Voluntary Early Retirement Scheme (VERS): The Government’s policy to right size the civil service, however, did not change. When the G.R.P (2001-07) was implemented, it once again gave top priority to reduce the size of the civil service. So, the period for voluntary retirement was extended. In 2001, the government invited applications for Voluntary Early Retirement Scheme (VERS). The target was to give retirement to 10,000 employees, (mainly the classless and clerical staffs) within three years and eliminate positions of those so retired. Again, the response was very poor. Only about 2300 took voluntary retirement.

Therefore, in September 2002 the government eliminated 7,350 positions lying vacant, took the decision to freeze appointment of non-gazetted (class iii and iv), which was implemented from May 2003 onwards. It is interesting to note that though the positions were frozen, the position holders are still working. These employees are termed as Fazil Ko karmachari (employees belonging to redundant positions)

Contract out: The cabinet approved a service contract directive in January 2003 this had allowed a number of services such as security, maintenance, mail delivery transportation, survey, veterinary , design etc. to be contracted out. The cases of contracting out of these services particularly security, maintenance and photocopy is gradually increasing but detailed information is not available.

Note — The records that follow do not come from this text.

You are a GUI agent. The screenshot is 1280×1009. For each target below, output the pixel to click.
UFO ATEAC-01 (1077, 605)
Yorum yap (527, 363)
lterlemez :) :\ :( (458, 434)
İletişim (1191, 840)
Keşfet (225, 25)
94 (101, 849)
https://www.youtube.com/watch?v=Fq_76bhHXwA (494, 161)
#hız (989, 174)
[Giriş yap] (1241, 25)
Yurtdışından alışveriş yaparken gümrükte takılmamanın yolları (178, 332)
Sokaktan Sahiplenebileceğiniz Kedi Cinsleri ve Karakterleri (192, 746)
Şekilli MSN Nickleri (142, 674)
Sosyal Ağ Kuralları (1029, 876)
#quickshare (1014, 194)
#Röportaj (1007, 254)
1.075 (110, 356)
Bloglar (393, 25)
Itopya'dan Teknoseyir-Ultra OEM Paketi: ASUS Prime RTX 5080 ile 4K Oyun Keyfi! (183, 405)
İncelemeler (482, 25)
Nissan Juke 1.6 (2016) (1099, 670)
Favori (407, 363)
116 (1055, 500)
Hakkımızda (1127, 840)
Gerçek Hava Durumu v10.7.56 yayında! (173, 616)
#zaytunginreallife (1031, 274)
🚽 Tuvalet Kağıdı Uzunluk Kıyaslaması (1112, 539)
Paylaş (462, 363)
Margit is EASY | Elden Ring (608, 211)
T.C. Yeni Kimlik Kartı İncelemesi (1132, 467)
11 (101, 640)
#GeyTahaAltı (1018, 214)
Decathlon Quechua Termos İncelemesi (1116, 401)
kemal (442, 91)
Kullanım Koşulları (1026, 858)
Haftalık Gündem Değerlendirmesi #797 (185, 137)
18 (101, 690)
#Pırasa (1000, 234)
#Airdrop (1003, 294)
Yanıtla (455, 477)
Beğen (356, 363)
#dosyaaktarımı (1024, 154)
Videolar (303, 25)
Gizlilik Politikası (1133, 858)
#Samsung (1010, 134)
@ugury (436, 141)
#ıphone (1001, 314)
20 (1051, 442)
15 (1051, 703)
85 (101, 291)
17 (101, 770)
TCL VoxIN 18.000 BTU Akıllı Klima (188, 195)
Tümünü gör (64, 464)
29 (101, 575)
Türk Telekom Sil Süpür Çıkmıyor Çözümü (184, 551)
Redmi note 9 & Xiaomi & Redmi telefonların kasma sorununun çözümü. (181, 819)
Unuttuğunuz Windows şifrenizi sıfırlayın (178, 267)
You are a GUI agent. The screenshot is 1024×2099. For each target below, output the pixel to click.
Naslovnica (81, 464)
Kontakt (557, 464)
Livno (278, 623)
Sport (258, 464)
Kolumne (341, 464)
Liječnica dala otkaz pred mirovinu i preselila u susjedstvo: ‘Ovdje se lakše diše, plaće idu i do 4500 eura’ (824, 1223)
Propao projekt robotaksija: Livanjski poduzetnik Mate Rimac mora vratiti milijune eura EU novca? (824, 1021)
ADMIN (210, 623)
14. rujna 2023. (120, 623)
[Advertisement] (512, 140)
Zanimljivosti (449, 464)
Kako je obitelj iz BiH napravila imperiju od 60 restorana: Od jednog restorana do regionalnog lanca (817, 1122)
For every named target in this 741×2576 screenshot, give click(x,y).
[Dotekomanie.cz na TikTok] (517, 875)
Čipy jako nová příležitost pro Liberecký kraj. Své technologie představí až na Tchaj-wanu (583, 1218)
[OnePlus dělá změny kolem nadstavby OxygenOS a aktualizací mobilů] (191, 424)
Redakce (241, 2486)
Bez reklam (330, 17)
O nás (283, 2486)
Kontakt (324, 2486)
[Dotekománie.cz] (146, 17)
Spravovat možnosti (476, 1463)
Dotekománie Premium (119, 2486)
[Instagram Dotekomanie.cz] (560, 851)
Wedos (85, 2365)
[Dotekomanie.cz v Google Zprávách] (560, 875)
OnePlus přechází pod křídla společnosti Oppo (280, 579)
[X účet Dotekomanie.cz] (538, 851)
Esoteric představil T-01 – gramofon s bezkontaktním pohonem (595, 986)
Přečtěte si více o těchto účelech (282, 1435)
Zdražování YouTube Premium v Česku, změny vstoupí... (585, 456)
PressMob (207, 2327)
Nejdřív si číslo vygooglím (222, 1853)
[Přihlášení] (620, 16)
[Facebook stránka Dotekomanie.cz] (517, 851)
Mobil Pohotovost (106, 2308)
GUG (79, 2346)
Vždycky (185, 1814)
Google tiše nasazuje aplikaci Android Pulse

Lease out: As a means for decreasing the government’s size, and thereby, increasing efficiency the ARC 1991 had suggested leasing out horticulture farms and other activities. As per this suggestion, in 1992/93 the government leased out to private contractors four horticulture farms and two sheep farms situated in different parts of the country e.g. mountains, hills and the Terai. The lease was for a period of 10 years.

Information furnished by the concerned officials revealed that the failure of the lease-out scheme was caused due to two major factors. Firstly, the conditions set for the lease-out did not allow any flexibility for the lessee to manage in a flexible way. The centripetal attitude of the bureaucracy was found mainly responsible for such impractical arrangement. Secondly, the private sector was also not competent enough to understand the consequences of the conditions set by the civil servant.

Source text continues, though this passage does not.